The Whole Foods Language Police: Keystone Cops or Company Thugs?

Whole Foods now denies that Lupe Gonzales and Bryan Baldizan were suspended for speaking Spanish on the job. While the company does, in fact, have a written policy requiring employees to speak English while “on the clock” — in order to maintain what one Whole Foods manager calls “a uniform form of communication” — the employees, Whole Foods now says, were fired for being “disrespectful.”

The proof? A letter Gonzales and Baldizan wrote, asking why workers in the Albuquerque, New Mexico store could be dressed in Mexican bandito costumes (“sarapes and sombreros with fake mustaches”) on Cinco de Mayo, but are “forbidden” to speak Spanish on the job.

Nothing says respect like grotesque parodies of Mexican culture. As for the actual, living culture of New Mexico (where, by the way, not just Spanish but Ladino is spoken) — just keep it off the clock and preferably outside the store.

Ralph Arellanes, New Mexico director with the League of United Latin American Citizens, said he “almost fell off [his] chair” when he first got wind of this; now the League is threatening a nationwide boycott if Whole Foods does not drop the policy. The company says the English-only policy is necessary for “safety” and — incredible though it may seem — inclusion: if workers speak Spanish, “team leaders” and customers may feel “excluded.” How is a leader expected to lead, or customer able to shop, or feel that they belong at Whole Foods, or in Albuquerque, New Mexico, for goodness sake, with all that Spanish being spoken around them?

It’s tempting to write this off as yet another example of the folly of top-down corporate policy-making: policies imposed from above usually hit the floor with a thud; hilarity or disaster ensues. There’s also a cautionary tale here about policing language, which hasn’t worked since the days of Babel. The language police usually turn out to be Keystone cops.

keystone-cops-granger
Or, worse, they end up offending people, and the policy-makers look historically ignorant, culturally arrogant and out of touch.

I wonder, however, if there’s something else at work here. People who speak the same language — a language “team leaders” don’t speak — are able start their own conversations about work and other topics. They can talk about their lives and their families. They can form new bonds and build networks within and beyond officially recognized teams.
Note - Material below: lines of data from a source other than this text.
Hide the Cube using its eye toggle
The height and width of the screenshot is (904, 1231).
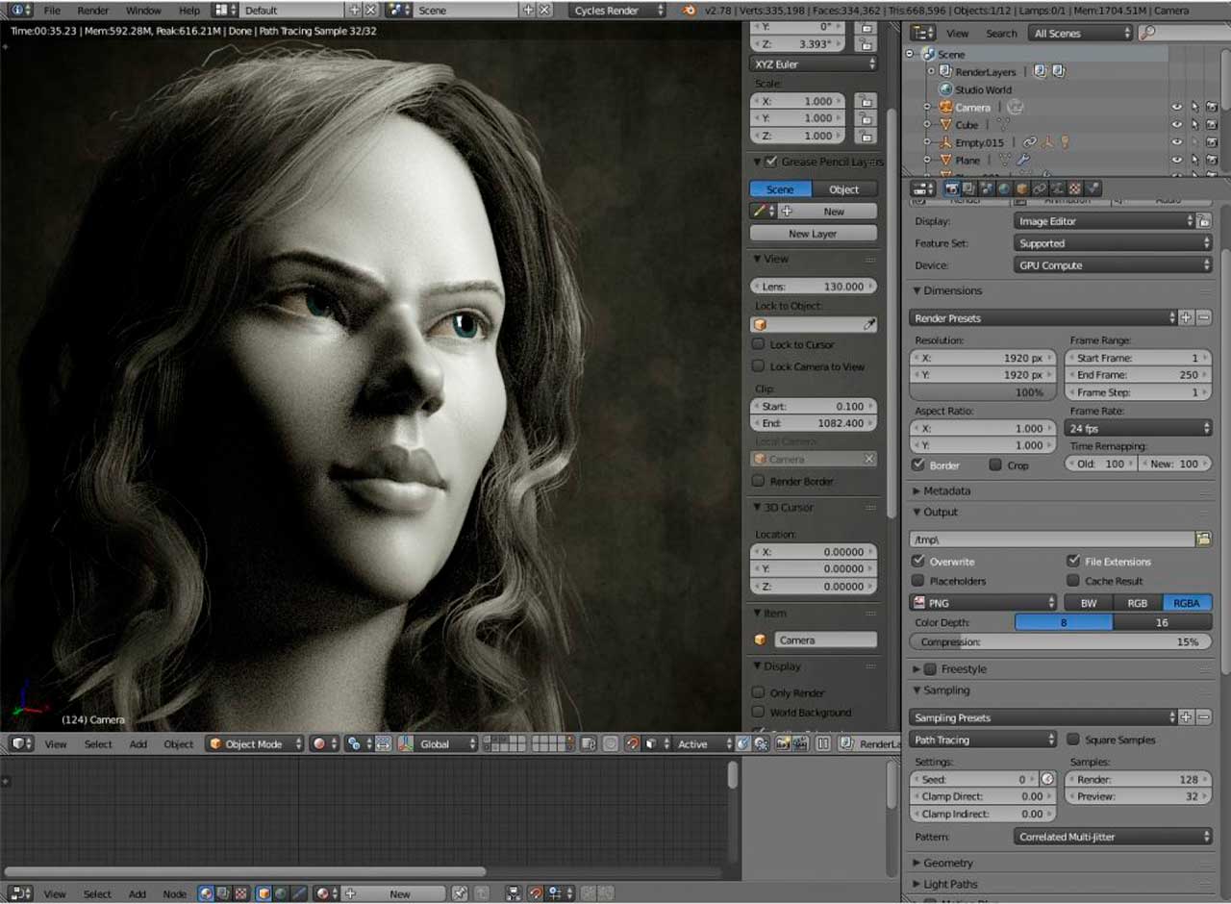(x=1176, y=124)

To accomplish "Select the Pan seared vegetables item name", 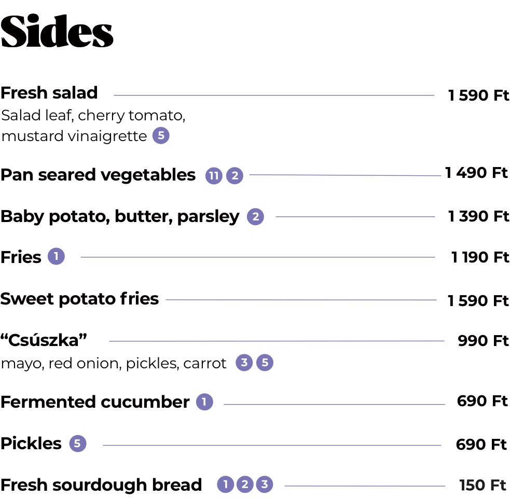I will [x=98, y=175].
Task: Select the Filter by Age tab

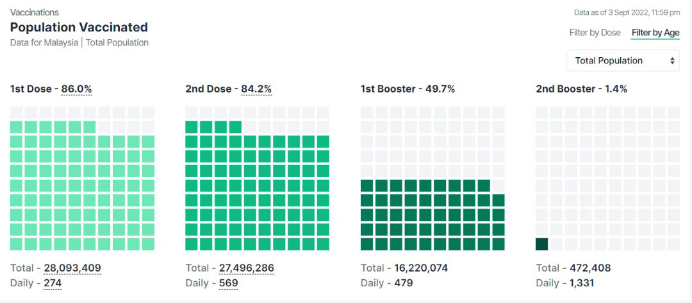Action: click(655, 33)

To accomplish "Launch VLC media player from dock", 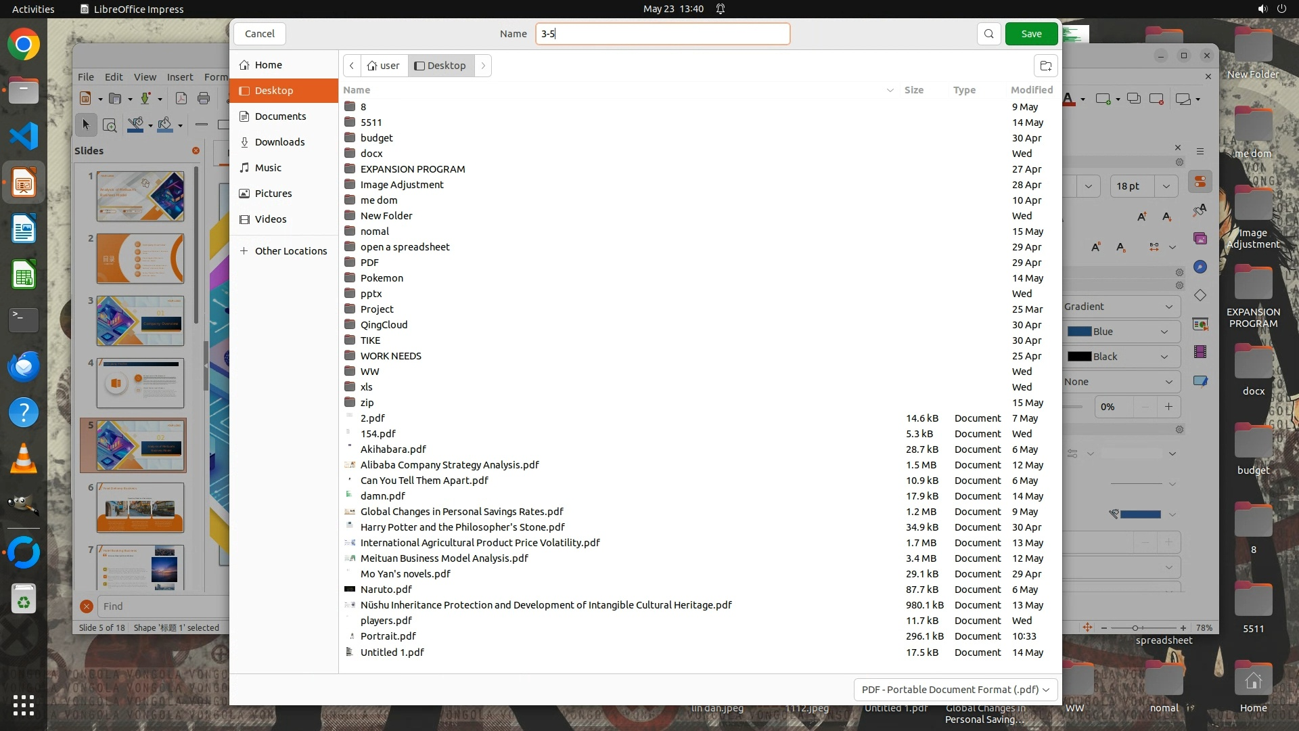I will 24,459.
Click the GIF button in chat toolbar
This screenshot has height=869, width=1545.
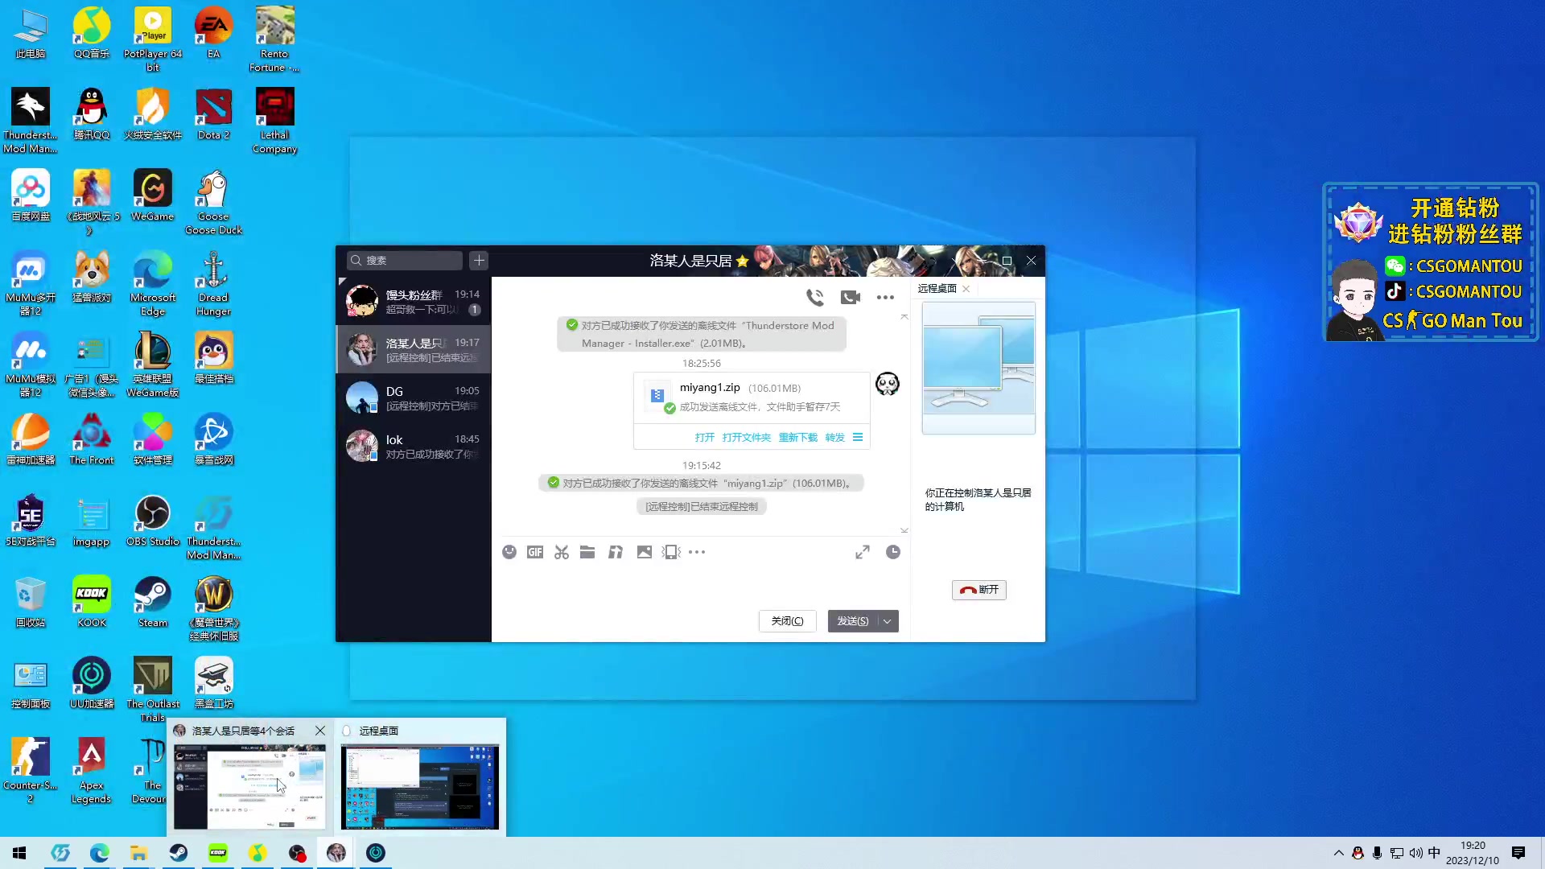[535, 552]
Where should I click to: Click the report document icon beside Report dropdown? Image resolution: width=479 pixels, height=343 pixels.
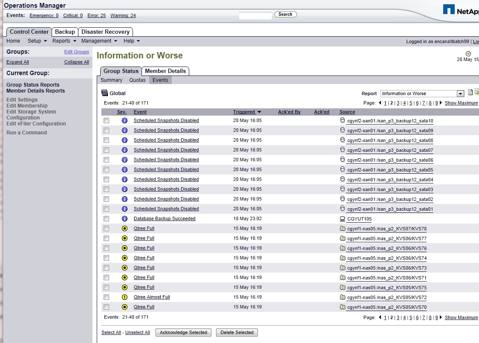coord(470,93)
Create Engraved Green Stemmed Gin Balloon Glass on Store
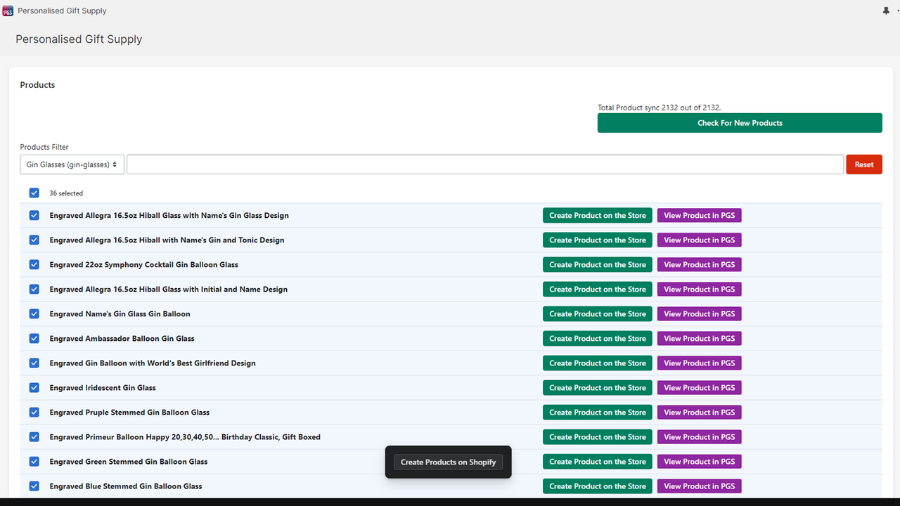 [x=597, y=461]
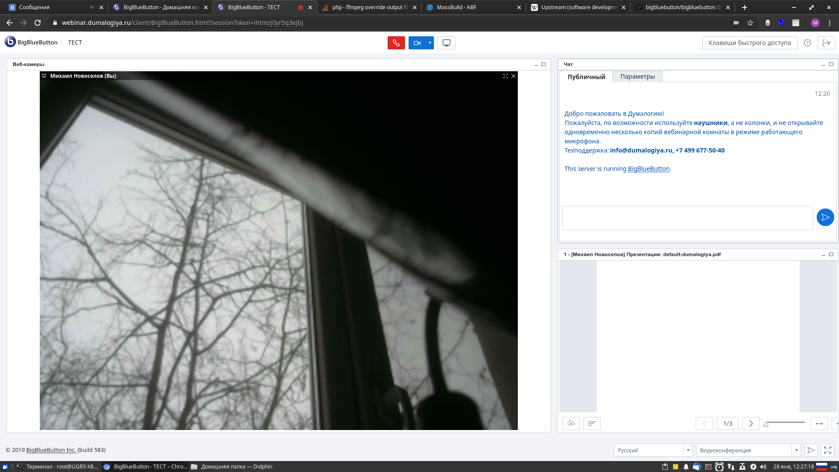Select the Публичный chat tab
The image size is (839, 472).
[586, 76]
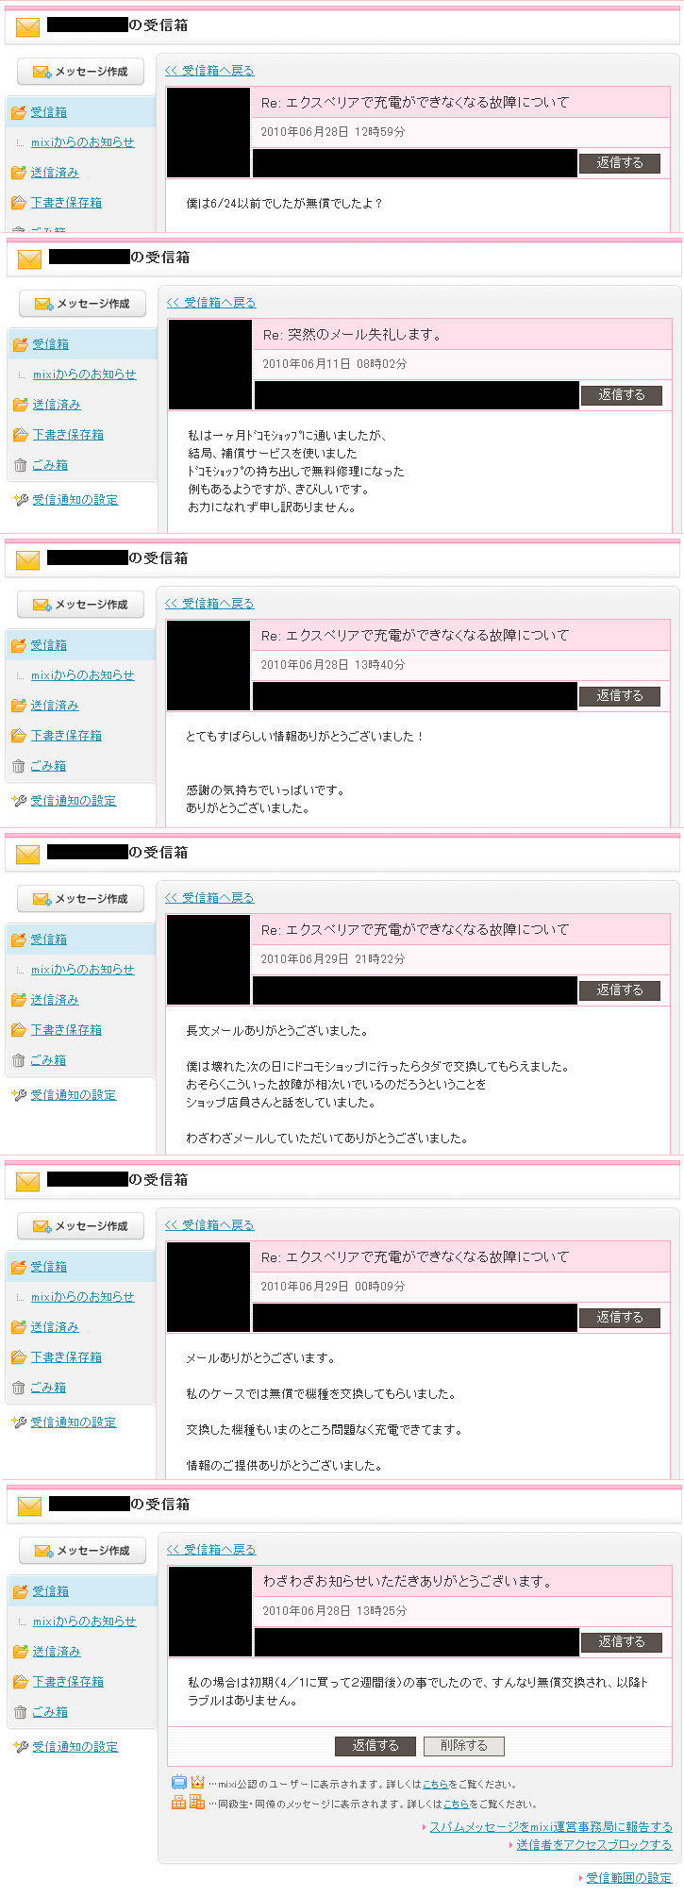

Those informal bonds can pay off. It’s been repeatedly shown that unofficial, loose, self-directed, peer-to-peer social bonds help people learn from one another and develop new approaches to their work: people who share a language can share practices that have proven effective, find new ways to do things, or create unwritten rules and new combinations that will help them collaborate.

On the other hand, of course, workers can use a language they share to talk about the realities of their jobs, the possibilities they see for themselves within the organization, the conditions under which they work as well as the barriers to their advancement. And they can talk about their Anglophone leaders, too. I suspect those are conversations Whole Foods — “a staunchly anti-union enterprise” run by a man who sees himself as the benevolent father of his workers — probably wants to nip in the bud.